I've been struggling along for well over a month looking for a temporary rental in Bilbao and the biggest hurdle are real estate agents. I've come to the conclusion that there are oodles of places available as no one can sell at the moment but agents seem to have no incentive to leverage this supply.

Is anyone able to enlighten me as to why any property owner uses these 'professionals' to rent their properties? I too have been shown completely inappropriate properties that bear no relation to my criteria and had numerous examples of agents having no regard for the interests of the owners. If times are so tough, why has not one agent been willing to negotiate down from charging 1.5 month commission on a 6 month rental? Not one even willing to be paid in installments rather than up front. And I must pay the rental insurance. And cleaning fees of E300-500 have been mentioned. Owners have to take hits, renters have to take hits but never, never the agent. Where I am from agents have to also take a roll in ongoing management of property where it seems those I'm dealing with here in Spain are just in it for the letting fee.

It's sometimes difficult to adjust your thinking when you are from an environment where the owner contracts and pays an agent to one where the owner contracts an agent and they charge the renter. It always seems a bit daft that I pay for a service I have not selected (ie I don't get to choose the agent). Either way, it makes no difference to the lousy treatment I receive.

No doubt Spain needs a good deal of law reform in the property area (and also some sock-pulling up from online listing services) but I'm still puzzled as to why agents remain the go-to folks for renting your property. At this point they are making bankers look good which makes me hope real estate agents go the way of the travel agent. And I liked travel agents.


----------



## geez (Apr 4, 2010)

Cazzy said:


> In defence of Estate Agents. There are a lot of people desperate to sell their property so they have all reduced it dramatically, making it very hard for people who are not desperate to sell as their prices are higher.

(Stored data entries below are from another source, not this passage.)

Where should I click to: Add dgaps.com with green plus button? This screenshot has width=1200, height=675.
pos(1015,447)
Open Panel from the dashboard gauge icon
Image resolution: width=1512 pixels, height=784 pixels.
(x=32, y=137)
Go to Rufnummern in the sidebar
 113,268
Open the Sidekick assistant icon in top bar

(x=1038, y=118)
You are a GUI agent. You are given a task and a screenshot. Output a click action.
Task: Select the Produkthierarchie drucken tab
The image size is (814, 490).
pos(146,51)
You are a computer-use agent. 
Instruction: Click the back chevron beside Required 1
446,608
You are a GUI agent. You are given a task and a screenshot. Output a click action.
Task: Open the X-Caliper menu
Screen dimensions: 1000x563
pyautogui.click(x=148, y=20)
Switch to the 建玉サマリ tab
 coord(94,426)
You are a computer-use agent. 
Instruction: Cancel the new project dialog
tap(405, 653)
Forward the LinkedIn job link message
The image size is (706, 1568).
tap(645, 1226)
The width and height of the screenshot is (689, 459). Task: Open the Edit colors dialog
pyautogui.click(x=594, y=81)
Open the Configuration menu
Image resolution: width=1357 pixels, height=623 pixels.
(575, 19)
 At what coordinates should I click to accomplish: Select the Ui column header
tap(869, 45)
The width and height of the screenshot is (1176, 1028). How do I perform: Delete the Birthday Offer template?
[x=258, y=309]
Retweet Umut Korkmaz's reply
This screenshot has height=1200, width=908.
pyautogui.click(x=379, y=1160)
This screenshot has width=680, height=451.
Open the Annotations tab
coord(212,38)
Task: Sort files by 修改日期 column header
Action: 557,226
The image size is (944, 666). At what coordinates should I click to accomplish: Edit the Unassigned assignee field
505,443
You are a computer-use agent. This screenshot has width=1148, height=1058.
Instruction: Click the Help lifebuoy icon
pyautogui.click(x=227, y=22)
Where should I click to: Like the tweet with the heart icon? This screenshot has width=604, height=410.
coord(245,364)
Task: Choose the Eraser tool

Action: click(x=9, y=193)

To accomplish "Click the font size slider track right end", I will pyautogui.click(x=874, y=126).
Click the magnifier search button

Unless your property is very cheap or something very special you will struggle to get a buyer, as there is so much cheap property about!! To top this off there are hardly any buyers out there, and the ones there are know they can get a bargain property. I think most of the Estate Agents that are left in Buisiness are the better ones as the others have now fallen by the wayside due to lack of buyers!


Cazzy, In my current frame of mind there is no defending em. Isn't the refusal of an agent to negotiate on price an outrageous example of price fixing. That would be illegal in most jurisdictions, me thinks. Other than that, aren't there 'professional ethics' involved?


----------



## jojo (Sep 20, 2007)

SteveHall said:


> Here's a "rule of thumb" ...... if they do NOT speak FLUENT Spanish avoid them like the plague. They simply have (a) not commited to the country (b) genuine LOCAL knowledge re PP etc and will not have their enchufes in place.


I think longevity for agents is also a Rule of Thumb too. This recession has sorted out the wheat from the chafe so to speak and what we're left with now are the better agents. I doubt any of them are in a position to argue the finer points of their contracts and will have to accept whatever they get

Jo xxx


----------



## gus-lopez (Jan 4, 2010)

I bought through long established Spanish agents , only dealt with Spanish agents none of which spoke any english & had no new build properties specifically targeted at the english on their books. All , I found were legal, decent, honest & truthful .Even when you ran out of properties , they'd just get another agent they were friendly with to show their properties & if you bought through the other they'd just split the commission between them. They are all still in business albeit suffering like everyone else . The ones I've spoken too recently are all prepared to negotiate on price to the tune of 50% , in some cases, on their selling fees . 
All the english agents I know & the english speaking German ones are all devoid of even the most basic knowledge of Spanish law re: house sales, & some are downright liars, or completely stupid.


----------



## dunmovin (Dec 19, 2008)

I'm actually quite shocked by what I read on this thread or have been extremely lucky wigth the agent we went with. Both buyers and sellers agreed the price, all parties agreed the agent's fixed fee and the after sales service could not have been better. Our agent did not ask for a single euro until the deal was signed, sealed and we had the keys. Part of the deal was that we paid nothing until we were settled in and all the local legalstuff was complete(from changing the padron, dealing with the local health centre, to helping deal with buying a second hand car) The lady in question still calls us and asks if everything is going well.


----------



## Cazzy (Nov 23, 2008)

As I said we aint all bad, some of us treat our customers as we would expect to be treated!!!!


----------